NAME

Carmen::AP11::HTMLHeuristics - Extracting metadata from HTML documents.


SYNOPSIS


  use Carmen::AP11::HTMLHeuristics;

  my $file="dok.html";
  $heuristics=new Carmen::AP11::HTMLHeuristics($file);
  $array_ref=$heuristics->getTitle;
  foreach my $title (@$array_ref){
        print "Weight:",$title->[0];
        print "Method:",$title->[1];
        print "Title :",$title->[2];
  }


DESCRIPTION

This module extracts metadata from HTML documents according to the heuristrics defined in the file 'heuristics.txt' of the distribution. There are currently methods for title, keywords and abstract which return information about the used extraction method, the weight and the extracted value.

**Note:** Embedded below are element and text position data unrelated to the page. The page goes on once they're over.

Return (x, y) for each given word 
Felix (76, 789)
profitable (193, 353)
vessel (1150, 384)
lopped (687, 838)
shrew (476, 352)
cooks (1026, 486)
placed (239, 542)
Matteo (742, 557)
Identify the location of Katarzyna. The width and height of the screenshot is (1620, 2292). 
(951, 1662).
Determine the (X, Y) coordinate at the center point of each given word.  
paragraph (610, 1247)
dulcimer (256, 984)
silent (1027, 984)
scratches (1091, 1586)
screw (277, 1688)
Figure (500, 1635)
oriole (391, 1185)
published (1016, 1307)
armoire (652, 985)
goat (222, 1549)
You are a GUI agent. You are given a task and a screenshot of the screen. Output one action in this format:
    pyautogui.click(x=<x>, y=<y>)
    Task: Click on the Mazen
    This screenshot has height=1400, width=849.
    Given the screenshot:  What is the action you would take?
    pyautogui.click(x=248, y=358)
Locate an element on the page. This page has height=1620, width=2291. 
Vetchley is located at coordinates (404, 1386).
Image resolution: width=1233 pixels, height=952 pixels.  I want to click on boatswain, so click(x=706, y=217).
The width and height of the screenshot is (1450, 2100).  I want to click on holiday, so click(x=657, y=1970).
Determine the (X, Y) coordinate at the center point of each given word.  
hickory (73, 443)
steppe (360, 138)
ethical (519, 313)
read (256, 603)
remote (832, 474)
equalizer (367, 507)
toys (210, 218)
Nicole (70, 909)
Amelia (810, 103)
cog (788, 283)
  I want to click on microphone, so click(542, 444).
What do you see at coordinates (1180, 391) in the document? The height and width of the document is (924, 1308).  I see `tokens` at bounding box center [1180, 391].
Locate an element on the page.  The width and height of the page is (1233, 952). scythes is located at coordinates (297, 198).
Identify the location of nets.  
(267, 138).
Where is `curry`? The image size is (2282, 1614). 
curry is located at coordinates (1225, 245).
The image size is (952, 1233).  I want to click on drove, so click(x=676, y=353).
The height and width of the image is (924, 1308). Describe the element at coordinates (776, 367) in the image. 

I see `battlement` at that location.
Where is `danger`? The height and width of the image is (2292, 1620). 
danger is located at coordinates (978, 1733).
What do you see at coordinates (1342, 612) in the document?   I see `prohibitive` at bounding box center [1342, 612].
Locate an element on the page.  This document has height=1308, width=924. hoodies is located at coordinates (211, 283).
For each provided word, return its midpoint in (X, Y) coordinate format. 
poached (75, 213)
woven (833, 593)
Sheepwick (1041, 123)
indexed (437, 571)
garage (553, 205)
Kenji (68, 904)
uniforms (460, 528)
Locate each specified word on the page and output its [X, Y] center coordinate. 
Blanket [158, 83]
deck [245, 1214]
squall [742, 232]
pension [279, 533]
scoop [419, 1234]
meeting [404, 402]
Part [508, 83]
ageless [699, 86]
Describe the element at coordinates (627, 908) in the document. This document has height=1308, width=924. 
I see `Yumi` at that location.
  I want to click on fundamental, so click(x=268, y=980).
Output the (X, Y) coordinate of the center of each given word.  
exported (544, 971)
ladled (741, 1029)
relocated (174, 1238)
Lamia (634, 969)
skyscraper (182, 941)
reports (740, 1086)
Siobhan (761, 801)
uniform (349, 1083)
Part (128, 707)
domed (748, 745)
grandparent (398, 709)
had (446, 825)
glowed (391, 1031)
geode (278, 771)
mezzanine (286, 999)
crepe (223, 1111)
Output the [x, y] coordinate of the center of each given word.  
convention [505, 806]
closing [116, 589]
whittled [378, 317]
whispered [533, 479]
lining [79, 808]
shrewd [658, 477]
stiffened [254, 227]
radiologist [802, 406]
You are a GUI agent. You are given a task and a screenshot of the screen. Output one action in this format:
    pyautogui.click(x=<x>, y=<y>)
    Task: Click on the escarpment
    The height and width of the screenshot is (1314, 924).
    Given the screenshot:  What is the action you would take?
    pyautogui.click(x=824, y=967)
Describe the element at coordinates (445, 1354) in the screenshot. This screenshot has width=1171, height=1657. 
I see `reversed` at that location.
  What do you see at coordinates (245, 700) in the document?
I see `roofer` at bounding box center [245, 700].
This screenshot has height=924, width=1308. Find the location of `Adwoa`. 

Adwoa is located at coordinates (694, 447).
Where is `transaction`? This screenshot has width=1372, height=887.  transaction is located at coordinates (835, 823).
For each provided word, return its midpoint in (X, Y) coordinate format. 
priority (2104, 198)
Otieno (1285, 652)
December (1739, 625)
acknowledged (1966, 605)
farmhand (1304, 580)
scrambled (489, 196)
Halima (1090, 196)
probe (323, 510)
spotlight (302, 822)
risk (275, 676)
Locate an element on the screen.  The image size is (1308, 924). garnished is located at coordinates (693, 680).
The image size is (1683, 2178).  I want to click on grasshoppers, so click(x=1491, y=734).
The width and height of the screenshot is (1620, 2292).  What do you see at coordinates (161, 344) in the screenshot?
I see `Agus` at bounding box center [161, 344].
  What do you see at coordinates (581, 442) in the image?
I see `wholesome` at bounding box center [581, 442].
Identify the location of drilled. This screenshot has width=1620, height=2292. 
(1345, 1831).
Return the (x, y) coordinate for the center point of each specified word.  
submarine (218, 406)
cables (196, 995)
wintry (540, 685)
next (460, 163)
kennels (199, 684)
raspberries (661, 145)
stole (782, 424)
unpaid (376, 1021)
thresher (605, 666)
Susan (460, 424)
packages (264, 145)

The returned value of these methods is an array reference of array references, see the above example for details.


METHODS

new($file)
Constructor.

getTitle();
Extracts the title.

getKeyword();
Extracts the keywords.

getAbstract();
Extracts the abstract.


AUTHOR

Stefan Kokkelink.


COPYRIGHT

Copyright 2000/2001 Stefan Kokkelink. All rights reserved.

This module is free software; you can redistribute it and/or modify it under the same terms as Perl itself.